# Hextral
A high-performance neural network library for Rust with clean async-first API, advanced activation functions, multiple optimizers, early stopping, and checkpointing capabilities.
[](https://crates.io/crates/hextral)
[](https://docs.rs/hextral)
## Features
### **Core Architecture**
- **Multi-layer perceptrons** with configurable hidden layers
- **Batch normalization** for improved training stability and convergence
- **Xavier weight initialization** for stable gradient flow
- **Flexible network topology** - specify any number of hidden layers and neurons
- **Clean async-first API** with intelligent yielding for non-blocking operations
### **Activation Functions (9 Available)**
- **ReLU** - Rectified Linear Unit (good for most cases)
- **Sigmoid** - Smooth activation for binary classification
- **Tanh** - Hyperbolic tangent for centered outputs
- **Leaky ReLU** - Prevents dying ReLU problem
- **ELU** - Exponential Linear Unit for smoother gradients
- **Linear** - For regression output layers
- **Swish** - Modern activation with smooth derivatives
- **GELU** - Gaussian Error Linear Unit used in transformers
- **Mish** - Self-regularizing activation function
- **Quaternion** - Quaternion-based normalization for 4D data
### **Loss Functions (5 Available)**
- **Mean Squared Error (MSE)** - Standard regression loss
- **Mean Absolute Error (MAE)** - Robust to outliers
- **Binary Cross-Entropy** - Binary classification
- **Categorical Cross-Entropy** - Multi-class classification
- **Huber Loss** - Robust hybrid of MSE and MAE
### **Optimization Algorithms (12 Available)**
- **Adam** - Adaptive moment estimation (recommended for most cases)
- **AdamW** - Adam with decoupled weight decay
- **NAdam** - Nesterov-accelerated Adam
- **AdaBelief** - Adapting stepsizes by belief in observed gradients
- **Lion** - Evolved sign momentum optimizer
- **SGD** - Stochastic Gradient Descent (simple and reliable)
- **SGD with Momentum** - Accelerated gradient descent
- **RMSprop** - Root mean square propagation
- **AdaGrad** - Adaptive gradient algorithm
- **AdaDelta** - Extension of AdaGrad
- **LBFGS** - Limited-memory BFGS (quasi-Newton method)
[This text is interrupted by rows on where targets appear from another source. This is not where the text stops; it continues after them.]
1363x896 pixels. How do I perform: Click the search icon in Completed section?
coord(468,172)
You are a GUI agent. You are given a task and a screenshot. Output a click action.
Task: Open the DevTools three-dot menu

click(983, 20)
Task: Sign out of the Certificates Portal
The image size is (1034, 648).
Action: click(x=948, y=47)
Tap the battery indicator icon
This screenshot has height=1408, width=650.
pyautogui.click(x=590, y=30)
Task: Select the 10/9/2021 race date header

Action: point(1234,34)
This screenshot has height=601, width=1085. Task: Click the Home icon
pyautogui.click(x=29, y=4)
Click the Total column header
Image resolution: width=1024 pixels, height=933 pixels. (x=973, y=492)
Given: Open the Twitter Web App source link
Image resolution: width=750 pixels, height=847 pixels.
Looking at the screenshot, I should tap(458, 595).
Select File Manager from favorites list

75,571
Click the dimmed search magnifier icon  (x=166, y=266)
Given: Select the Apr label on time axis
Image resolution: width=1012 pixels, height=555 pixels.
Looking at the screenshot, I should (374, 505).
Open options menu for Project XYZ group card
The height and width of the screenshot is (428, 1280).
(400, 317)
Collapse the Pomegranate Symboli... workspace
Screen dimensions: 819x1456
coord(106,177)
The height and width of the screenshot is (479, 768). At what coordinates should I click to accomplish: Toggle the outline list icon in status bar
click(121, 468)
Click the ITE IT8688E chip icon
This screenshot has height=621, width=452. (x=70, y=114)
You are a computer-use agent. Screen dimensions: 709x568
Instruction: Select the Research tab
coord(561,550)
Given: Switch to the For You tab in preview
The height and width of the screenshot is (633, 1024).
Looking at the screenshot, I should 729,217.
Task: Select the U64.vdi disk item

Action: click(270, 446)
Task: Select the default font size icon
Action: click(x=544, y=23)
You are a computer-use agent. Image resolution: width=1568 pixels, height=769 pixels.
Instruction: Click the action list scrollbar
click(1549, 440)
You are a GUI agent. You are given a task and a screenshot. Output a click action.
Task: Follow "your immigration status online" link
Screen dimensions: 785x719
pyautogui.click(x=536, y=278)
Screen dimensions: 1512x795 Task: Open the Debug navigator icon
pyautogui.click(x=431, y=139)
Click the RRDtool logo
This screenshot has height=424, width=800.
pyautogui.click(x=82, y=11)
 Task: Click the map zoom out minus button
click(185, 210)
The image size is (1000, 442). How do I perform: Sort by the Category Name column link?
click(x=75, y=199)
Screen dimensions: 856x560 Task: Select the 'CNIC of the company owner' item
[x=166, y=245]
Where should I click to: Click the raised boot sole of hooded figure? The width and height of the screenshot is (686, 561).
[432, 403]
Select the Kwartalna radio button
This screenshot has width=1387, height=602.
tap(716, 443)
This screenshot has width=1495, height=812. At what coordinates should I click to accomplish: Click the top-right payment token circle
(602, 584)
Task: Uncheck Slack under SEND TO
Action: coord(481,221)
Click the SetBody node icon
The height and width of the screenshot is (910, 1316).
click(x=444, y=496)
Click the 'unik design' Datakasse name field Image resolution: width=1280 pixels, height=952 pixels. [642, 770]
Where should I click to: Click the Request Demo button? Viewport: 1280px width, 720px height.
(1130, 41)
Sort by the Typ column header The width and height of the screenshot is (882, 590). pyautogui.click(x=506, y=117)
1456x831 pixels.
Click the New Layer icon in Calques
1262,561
- **Ranger** - Combination of RAdam and LookAhead
### **Advanced Training Features**
- **Early Stopping** - Automatic training termination based on validation loss
- **Checkpointing** - Save and restore model weights with bincode serialization
- **Regularization** - L1/L2 regularization and dropout support
- **Batch Training** - Configurable batch sizes for memory efficiency
- **Training Progress Tracking** - Loss history and validation monitoring
- **Dual sync/async API** for both blocking and non-blocking operations
### **Async/Concurrent Processing**
- **Async training methods** with cooperative multitasking
- **Parallel batch prediction** using futures
- **Intelligent yielding** - only yields for large workloads (>1000 elements)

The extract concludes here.